AIM OF THE EXERCISE:
Starting at the line that holds "The image size is (1516, 784)." and stopping at the line that holds "is (605, 1024).", restate the records below word for word, with both of those lines included.

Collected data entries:
<<<<
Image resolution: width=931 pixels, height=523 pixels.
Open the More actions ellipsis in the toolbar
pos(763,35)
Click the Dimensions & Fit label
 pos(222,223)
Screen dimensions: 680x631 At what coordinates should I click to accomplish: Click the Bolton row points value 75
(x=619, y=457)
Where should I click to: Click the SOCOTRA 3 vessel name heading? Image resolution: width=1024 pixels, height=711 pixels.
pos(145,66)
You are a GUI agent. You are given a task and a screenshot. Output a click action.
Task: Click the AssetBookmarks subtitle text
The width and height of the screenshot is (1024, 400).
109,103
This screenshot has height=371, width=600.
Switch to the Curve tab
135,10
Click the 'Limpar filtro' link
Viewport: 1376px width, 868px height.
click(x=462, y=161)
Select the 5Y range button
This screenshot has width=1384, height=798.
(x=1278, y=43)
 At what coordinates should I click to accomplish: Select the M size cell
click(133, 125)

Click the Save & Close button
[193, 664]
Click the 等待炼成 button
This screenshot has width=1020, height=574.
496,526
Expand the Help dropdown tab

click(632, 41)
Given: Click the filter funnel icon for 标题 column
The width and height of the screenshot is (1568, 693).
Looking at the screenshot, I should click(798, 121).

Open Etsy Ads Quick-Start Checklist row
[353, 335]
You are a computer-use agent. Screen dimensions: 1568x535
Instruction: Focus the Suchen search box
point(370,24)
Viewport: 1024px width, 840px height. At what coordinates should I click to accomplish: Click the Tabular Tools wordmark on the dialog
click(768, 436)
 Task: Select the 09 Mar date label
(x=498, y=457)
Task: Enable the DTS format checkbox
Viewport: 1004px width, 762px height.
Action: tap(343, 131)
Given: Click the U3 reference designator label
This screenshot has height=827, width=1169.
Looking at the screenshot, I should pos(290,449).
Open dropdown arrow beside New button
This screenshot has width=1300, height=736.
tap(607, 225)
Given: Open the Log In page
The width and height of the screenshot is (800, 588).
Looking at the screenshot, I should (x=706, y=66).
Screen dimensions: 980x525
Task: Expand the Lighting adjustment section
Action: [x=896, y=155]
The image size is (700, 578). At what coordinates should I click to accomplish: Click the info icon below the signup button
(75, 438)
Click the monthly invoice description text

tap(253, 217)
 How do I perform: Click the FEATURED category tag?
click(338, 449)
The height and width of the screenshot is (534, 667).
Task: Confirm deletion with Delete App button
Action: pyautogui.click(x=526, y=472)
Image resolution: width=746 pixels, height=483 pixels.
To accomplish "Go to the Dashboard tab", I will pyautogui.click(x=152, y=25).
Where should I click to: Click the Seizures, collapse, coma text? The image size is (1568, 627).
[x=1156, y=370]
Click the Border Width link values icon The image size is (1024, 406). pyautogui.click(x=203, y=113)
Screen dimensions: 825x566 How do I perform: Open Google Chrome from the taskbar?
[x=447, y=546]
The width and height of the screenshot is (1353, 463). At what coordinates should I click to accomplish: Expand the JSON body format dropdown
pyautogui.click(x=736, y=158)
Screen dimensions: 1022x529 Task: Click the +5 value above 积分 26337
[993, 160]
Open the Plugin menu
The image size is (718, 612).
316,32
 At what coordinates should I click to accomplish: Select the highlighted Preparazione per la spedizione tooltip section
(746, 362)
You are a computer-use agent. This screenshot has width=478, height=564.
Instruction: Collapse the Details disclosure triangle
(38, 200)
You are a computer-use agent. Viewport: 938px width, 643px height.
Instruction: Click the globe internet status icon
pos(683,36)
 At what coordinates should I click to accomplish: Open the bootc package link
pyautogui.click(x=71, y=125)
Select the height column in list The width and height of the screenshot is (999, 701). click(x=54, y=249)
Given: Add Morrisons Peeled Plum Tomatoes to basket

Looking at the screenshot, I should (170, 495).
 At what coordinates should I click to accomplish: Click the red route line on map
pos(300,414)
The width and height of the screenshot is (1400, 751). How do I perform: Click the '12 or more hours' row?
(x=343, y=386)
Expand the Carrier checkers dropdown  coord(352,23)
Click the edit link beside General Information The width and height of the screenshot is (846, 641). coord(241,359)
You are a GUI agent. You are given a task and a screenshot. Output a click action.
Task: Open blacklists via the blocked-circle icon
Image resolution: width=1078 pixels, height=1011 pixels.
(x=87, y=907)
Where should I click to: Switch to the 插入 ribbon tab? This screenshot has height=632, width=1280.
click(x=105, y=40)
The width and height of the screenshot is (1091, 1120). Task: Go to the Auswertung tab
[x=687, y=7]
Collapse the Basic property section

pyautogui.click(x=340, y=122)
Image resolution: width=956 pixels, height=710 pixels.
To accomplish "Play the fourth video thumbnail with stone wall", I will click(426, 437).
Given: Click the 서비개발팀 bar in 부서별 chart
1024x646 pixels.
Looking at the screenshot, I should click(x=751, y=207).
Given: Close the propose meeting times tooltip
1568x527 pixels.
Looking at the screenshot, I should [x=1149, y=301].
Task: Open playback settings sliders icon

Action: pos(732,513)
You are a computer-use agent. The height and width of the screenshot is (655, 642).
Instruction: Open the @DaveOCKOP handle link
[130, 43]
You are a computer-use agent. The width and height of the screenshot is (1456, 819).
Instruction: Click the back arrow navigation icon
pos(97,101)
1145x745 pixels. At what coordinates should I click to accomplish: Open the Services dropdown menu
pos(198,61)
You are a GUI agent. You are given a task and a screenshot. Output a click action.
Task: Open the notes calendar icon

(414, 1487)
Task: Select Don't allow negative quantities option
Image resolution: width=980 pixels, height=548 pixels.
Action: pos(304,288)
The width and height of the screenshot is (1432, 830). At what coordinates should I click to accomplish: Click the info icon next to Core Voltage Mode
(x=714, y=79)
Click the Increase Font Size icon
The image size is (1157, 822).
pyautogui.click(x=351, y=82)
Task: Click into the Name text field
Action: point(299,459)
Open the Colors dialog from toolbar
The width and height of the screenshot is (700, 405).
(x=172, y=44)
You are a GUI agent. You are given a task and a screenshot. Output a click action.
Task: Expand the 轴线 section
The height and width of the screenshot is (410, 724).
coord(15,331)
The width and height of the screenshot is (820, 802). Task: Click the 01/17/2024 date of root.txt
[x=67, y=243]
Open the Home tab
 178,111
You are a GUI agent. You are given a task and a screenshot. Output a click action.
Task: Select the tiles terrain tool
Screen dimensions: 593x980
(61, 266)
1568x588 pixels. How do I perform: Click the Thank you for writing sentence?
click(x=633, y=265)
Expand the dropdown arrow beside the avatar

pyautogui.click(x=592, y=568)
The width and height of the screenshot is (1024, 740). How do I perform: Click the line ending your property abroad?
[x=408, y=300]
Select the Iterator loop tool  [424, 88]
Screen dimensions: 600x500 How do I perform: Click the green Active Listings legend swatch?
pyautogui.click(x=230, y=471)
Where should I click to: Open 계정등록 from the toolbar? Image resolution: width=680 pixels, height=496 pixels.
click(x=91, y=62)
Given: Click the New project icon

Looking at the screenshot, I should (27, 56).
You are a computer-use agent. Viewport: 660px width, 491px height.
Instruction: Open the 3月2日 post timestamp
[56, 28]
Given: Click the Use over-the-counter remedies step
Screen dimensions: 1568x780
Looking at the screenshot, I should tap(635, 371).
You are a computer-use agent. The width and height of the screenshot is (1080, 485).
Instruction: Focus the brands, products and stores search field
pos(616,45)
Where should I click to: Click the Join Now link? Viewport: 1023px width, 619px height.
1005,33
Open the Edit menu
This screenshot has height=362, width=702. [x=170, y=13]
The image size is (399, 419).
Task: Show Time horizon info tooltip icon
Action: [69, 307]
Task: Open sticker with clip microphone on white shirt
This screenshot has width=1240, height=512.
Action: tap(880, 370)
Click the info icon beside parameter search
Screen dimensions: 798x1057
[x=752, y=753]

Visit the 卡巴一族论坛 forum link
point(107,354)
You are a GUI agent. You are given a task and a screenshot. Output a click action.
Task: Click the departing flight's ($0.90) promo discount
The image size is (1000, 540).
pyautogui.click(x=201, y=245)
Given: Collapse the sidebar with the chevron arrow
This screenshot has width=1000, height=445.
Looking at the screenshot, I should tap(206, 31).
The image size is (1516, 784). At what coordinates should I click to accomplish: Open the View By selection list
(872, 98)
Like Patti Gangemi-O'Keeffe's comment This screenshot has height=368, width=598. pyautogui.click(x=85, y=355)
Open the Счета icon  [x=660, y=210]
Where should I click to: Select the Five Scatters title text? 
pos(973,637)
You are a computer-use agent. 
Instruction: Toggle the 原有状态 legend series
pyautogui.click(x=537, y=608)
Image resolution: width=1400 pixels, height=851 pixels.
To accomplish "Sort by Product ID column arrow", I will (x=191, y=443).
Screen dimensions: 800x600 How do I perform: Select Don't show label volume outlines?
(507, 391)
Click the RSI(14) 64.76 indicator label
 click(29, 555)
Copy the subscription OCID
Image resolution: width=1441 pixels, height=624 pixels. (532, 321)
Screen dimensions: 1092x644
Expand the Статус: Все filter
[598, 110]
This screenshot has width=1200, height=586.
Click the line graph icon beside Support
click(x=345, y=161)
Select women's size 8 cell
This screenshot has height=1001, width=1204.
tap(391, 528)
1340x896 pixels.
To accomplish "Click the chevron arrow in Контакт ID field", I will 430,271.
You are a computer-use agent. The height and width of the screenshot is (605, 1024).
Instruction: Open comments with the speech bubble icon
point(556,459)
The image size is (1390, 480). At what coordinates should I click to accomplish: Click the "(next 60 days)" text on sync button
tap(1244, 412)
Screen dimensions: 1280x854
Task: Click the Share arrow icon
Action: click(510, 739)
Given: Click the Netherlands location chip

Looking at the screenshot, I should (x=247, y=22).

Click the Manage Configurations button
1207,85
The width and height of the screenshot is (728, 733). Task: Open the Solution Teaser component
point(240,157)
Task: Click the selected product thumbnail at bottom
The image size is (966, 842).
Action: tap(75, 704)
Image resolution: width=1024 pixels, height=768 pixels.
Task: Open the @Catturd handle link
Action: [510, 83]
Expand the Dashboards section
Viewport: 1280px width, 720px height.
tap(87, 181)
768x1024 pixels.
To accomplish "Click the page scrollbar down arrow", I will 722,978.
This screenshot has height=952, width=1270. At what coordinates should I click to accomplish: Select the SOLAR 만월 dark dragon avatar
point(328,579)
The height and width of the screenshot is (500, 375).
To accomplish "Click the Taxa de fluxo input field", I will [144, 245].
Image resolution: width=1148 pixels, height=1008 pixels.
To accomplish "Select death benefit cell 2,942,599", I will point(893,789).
>>>>
SOLUTION FOR THIS EXERCISE:
The image size is (1516, 784). At what coordinates should I click to accomplish: Open the View By selection list
(872, 98)
Like Patti Gangemi-O'Keeffe's comment This screenshot has height=368, width=598. pyautogui.click(x=85, y=355)
Open the Счета icon  [x=660, y=210]
Where should I click to: Select the Five Scatters title text? 
pos(973,637)
You are a computer-use agent. 
Instruction: Toggle the 原有状态 legend series
pyautogui.click(x=537, y=608)
Image resolution: width=1400 pixels, height=851 pixels.
To accomplish "Sort by Product ID column arrow", I will (x=191, y=443).
Screen dimensions: 800x600 How do I perform: Select Don't show label volume outlines?
(507, 391)
Click the RSI(14) 64.76 indicator label
 click(29, 555)
Copy the subscription OCID
Image resolution: width=1441 pixels, height=624 pixels. (532, 321)
Screen dimensions: 1092x644
Expand the Статус: Все filter
[598, 110]
This screenshot has width=1200, height=586.
Click the line graph icon beside Support
click(x=345, y=161)
Select women's size 8 cell
This screenshot has height=1001, width=1204.
tap(391, 528)
1340x896 pixels.
To accomplish "Click the chevron arrow in Контакт ID field", I will 430,271.
You are a computer-use agent. The height and width of the screenshot is (605, 1024).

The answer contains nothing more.